Bu dönemlerde gerilla savaşının kırda mı yoksa şehirde mi geliştirileceği hususu gerilla savaşı yürütenlerin, özelde de gerilla teorisyenlerinin uzun süreden beridir tartıştıkları konulardı. Türkiye sol örgütlerinin en fazla tartıştığı ve ortaklaşamadığı konulardan biri de buydu. Sol-sosyalist ve devrimci örgütlerin bir kısmı, ‘gerilla şehirden savaşmaya başlamalı’ derken bir kısmı da kırsaldan başlamasının daha doğru olduğunu ileri sürüyordu. Filistin gibi dağları olmayan ülkeler ise savaşan halk gerçekliğini yaratarak halkı kendileri için dağ haline getirdi. Yine İrlanda İngiliz sömürgeciliğine karşı gerilla mücadelesini geliştirirken coğrafyanın da etkisiyle şehirleri esas aldı.
Hareketimiz ise direnişin ilk adımını kentlerde attı. Sonrasında 15 Ağustos 1984’te devrimci bir atılım gerçekleştirerek kırsal alanda da gerilla mücadelesi başlatıldı. Daha sonraki yıllarda mücadelenin gelişmesi ve büyümesiyle birlikte halk serhıldanları yayılmaya başladı. Halk serhıldanlarıyla ova ve kentlerde o coğrafyaların koşullarına uygun gerillacılığın geliştirilmesi için önemli çabalar sarf edildi ve çalışmalar yürütüldü.

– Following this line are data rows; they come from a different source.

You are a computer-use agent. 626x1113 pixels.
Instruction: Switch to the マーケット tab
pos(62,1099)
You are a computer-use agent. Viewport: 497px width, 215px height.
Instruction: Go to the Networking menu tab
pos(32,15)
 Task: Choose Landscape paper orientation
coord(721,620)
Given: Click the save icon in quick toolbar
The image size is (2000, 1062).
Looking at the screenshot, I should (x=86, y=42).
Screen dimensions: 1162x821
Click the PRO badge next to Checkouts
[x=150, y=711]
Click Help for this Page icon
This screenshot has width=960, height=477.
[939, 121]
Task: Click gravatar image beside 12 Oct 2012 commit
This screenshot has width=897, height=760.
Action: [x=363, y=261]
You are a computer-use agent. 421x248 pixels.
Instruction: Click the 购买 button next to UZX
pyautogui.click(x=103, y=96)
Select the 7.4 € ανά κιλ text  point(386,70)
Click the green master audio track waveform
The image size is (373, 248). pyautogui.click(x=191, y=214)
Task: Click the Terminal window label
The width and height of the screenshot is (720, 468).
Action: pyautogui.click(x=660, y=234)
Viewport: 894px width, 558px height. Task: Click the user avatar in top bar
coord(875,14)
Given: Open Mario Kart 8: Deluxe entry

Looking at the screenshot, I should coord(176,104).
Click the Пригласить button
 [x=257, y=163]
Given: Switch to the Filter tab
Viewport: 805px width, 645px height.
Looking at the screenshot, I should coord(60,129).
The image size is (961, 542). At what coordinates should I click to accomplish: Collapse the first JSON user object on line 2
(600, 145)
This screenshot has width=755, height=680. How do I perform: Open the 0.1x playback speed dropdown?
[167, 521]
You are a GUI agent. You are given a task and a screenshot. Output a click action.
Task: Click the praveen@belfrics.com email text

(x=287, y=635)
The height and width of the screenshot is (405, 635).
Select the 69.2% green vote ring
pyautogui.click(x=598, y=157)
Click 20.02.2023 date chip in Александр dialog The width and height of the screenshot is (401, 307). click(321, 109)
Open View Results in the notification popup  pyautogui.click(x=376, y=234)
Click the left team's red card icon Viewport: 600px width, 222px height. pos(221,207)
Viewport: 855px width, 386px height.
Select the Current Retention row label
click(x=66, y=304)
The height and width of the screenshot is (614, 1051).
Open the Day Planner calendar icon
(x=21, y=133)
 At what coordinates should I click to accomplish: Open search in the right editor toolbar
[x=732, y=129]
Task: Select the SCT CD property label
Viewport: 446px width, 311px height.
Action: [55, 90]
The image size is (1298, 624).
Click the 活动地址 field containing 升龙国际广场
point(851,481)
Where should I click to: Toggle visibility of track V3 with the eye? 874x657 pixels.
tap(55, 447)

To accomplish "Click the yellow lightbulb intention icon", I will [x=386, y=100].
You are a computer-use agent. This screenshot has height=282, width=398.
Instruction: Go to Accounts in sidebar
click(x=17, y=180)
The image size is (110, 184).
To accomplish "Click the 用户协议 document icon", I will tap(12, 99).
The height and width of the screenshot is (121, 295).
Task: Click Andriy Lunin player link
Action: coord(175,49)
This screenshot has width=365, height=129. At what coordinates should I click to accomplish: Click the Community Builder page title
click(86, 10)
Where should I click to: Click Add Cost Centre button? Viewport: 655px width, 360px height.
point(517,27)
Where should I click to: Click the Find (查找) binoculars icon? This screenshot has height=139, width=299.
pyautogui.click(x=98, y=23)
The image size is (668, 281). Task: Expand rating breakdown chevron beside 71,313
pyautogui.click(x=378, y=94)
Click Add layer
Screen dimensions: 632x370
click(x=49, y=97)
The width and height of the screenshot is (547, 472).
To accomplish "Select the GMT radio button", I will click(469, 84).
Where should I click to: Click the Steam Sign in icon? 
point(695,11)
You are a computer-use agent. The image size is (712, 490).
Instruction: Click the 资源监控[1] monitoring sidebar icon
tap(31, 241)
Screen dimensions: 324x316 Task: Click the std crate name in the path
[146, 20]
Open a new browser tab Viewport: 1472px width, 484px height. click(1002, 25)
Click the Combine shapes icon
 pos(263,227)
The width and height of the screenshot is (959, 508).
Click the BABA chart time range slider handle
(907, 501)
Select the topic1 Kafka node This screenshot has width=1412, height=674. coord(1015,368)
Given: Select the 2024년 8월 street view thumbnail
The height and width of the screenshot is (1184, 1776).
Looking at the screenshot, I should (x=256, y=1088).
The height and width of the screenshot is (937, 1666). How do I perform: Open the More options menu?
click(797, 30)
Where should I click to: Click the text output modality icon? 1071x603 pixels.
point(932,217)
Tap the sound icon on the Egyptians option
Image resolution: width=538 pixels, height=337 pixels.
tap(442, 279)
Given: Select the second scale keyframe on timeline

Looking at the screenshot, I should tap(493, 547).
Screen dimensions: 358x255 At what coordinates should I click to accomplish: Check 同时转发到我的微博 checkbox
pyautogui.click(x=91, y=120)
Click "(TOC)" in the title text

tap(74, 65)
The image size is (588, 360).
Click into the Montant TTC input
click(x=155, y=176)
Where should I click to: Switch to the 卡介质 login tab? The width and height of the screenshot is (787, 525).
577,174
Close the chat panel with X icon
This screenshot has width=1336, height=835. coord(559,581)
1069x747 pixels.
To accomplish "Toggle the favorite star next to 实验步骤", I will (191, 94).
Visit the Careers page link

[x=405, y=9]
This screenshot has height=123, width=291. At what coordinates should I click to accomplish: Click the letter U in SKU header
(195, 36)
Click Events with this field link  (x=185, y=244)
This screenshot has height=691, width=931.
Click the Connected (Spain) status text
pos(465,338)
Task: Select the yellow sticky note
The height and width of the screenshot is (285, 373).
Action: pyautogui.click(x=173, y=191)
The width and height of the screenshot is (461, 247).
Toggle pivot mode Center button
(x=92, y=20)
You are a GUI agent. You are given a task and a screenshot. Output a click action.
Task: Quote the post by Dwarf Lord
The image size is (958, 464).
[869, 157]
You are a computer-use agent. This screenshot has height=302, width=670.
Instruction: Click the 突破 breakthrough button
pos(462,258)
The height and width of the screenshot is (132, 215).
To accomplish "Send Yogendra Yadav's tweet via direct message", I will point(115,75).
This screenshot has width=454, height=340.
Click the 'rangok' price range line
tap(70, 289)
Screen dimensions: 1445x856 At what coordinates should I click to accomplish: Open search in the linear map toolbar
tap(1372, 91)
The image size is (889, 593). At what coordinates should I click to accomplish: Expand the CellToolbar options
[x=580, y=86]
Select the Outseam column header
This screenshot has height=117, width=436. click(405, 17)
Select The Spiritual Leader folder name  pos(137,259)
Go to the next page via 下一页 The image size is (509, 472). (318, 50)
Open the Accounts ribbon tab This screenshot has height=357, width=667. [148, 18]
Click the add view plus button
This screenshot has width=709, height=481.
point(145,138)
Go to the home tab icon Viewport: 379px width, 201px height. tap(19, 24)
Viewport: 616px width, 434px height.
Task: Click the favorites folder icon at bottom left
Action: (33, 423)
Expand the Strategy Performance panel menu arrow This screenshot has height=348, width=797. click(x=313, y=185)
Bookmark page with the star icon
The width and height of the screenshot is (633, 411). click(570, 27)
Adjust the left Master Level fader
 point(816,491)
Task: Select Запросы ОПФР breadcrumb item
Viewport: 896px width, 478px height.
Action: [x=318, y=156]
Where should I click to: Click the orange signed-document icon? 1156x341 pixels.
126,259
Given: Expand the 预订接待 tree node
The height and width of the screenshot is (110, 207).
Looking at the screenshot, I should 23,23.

Özgürlük mücadelemiz açısından kentlerde başlayan direniş dağlara, sonrasında yine ova ve kentlere taşındı. PKK hareketinin kendisi bir öz savunma örgütlülüğü olarak ortaya çıktı. ‘Kurdistan sömürgedir’ denilerek sömürgeciliğe, inkarcı, soykırımcı ve faşist politikalara karşı direnişle mücadeleye başlandı. ARGK şiddetin ya da savaşın nedeni değil sonucu oldu.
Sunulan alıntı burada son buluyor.